- [ASSIGNMENT]: Which lines below fall between the one containing "The height and width of the screenshot is (654, 1266)." and the one containing "Given: Switch to the Photo Gallery tab"? Repeat them exactly, counting both of those lines, and add nothing else.

Collected data:
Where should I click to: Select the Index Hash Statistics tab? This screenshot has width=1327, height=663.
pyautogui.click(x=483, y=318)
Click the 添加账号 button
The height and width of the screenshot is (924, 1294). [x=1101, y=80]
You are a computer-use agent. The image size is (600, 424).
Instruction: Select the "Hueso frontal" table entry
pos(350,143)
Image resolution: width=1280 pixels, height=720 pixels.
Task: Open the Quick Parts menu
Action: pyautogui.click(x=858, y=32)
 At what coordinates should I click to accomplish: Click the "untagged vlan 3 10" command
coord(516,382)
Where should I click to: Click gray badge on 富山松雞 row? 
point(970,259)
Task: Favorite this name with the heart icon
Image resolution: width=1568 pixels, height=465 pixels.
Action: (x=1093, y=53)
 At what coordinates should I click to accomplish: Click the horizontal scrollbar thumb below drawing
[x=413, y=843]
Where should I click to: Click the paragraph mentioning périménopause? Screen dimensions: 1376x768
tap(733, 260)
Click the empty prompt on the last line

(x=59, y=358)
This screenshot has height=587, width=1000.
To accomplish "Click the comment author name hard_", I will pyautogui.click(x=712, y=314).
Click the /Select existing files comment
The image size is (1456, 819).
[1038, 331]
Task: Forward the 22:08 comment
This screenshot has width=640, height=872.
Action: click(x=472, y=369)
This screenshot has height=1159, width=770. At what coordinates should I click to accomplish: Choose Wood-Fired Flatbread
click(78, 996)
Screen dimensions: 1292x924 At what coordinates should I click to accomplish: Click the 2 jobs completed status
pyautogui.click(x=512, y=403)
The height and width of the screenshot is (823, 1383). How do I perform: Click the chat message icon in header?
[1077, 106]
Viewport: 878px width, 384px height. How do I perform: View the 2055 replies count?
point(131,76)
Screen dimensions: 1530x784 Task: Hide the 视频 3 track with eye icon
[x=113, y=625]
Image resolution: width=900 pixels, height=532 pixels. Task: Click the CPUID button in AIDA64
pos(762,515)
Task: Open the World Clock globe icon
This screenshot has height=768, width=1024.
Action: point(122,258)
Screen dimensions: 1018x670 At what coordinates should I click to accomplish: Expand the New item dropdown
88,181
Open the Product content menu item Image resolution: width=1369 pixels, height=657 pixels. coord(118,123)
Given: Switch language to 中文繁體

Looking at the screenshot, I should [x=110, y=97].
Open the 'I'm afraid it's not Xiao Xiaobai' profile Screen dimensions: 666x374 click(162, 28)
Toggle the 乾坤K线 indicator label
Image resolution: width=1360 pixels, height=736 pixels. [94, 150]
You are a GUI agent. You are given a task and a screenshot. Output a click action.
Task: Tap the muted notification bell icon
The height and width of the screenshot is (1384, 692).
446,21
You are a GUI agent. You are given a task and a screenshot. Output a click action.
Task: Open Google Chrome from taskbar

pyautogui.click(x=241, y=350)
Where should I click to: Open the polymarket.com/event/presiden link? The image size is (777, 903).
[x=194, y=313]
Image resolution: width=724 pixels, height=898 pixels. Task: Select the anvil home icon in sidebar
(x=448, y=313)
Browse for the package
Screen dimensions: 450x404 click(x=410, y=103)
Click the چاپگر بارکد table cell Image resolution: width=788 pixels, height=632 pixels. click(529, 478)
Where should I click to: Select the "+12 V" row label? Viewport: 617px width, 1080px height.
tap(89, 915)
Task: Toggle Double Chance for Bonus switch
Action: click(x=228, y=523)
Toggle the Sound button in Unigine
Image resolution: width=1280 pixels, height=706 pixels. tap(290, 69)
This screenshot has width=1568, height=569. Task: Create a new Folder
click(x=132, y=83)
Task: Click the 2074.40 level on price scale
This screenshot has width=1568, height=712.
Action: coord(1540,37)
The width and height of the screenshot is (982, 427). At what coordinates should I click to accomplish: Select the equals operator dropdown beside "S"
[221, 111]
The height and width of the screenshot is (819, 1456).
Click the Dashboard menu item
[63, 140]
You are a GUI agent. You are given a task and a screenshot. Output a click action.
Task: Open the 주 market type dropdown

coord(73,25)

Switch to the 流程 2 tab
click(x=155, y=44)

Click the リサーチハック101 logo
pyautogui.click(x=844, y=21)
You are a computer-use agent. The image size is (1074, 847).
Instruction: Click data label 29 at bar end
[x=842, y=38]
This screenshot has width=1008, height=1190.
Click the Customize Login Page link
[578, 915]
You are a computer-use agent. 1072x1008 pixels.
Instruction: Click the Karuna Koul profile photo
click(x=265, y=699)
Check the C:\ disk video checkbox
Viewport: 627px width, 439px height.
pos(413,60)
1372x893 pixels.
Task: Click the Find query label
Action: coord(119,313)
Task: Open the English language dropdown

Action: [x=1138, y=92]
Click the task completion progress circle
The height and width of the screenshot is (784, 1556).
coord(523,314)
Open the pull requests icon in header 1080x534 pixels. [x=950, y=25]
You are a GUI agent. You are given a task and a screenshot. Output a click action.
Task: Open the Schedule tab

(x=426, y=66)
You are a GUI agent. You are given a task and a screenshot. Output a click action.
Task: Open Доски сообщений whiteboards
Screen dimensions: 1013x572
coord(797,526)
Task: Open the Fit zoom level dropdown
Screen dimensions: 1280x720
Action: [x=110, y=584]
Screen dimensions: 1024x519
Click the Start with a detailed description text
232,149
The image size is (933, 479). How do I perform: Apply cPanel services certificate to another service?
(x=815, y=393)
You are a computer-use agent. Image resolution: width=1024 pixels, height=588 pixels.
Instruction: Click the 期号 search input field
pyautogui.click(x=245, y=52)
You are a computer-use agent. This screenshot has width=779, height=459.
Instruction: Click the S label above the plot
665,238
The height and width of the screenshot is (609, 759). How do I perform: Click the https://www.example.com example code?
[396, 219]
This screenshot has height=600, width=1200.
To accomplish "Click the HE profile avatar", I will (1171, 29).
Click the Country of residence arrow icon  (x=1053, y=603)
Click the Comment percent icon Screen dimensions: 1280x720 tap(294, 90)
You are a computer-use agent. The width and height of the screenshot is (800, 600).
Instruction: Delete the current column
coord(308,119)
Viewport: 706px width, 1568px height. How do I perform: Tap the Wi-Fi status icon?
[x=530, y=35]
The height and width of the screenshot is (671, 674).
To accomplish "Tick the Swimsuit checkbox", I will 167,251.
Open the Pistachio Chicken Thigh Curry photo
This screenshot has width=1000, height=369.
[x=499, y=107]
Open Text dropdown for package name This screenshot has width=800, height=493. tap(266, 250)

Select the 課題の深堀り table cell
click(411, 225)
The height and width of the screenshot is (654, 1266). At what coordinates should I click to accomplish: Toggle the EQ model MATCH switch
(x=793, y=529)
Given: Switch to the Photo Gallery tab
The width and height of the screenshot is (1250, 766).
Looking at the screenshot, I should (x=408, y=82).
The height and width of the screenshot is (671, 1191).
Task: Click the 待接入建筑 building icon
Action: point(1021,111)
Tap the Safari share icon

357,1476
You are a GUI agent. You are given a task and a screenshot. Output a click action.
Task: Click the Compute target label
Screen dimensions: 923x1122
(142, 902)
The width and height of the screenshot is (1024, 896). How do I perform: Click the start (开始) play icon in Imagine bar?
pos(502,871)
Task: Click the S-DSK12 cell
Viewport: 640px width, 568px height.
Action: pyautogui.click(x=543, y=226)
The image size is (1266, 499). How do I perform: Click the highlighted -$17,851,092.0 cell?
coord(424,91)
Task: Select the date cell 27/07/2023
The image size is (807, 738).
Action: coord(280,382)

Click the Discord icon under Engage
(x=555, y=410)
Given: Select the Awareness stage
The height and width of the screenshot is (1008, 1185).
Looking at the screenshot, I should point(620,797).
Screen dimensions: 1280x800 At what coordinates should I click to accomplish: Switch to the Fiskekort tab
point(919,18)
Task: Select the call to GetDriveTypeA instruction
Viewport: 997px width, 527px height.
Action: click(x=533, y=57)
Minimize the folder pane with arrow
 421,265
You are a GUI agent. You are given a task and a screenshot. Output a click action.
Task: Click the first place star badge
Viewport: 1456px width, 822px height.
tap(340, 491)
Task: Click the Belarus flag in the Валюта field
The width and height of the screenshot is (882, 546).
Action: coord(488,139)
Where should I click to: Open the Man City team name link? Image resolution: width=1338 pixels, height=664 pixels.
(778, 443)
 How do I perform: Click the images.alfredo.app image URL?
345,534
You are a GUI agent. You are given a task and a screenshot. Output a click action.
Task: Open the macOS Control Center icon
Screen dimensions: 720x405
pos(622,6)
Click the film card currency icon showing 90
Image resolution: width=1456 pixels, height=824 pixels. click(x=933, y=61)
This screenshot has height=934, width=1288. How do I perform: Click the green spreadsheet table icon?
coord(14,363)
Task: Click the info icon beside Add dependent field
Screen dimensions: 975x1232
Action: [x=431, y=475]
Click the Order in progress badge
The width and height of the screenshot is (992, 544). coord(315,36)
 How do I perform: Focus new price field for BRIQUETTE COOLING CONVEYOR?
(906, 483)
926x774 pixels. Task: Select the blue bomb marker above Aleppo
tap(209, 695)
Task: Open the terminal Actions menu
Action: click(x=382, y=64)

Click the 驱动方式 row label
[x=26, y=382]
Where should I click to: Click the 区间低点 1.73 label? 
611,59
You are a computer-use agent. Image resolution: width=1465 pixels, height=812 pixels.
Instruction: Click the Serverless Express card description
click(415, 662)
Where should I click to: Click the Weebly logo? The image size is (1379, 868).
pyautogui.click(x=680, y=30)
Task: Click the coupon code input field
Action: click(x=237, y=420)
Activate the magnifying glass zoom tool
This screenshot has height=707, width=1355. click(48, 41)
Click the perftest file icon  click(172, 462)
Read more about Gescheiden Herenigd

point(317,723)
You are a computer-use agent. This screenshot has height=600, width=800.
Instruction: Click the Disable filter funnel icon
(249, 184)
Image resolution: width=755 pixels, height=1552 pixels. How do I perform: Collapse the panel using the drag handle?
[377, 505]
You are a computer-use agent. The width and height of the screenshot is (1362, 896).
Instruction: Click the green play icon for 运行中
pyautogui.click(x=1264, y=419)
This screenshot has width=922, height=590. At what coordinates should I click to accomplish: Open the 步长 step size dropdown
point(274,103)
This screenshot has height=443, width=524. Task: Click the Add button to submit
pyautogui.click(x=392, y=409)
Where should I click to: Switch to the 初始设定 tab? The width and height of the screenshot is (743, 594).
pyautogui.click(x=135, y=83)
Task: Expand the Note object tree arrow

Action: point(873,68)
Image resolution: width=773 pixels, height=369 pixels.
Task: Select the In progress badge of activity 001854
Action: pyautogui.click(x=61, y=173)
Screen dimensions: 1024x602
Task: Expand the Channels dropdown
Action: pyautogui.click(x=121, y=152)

- [RESULT OF THE EXERCISE]:
The height and width of the screenshot is (654, 1266). At what coordinates should I click to accomplish: Toggle the EQ model MATCH switch
(x=793, y=529)
Given: Switch to the Photo Gallery tab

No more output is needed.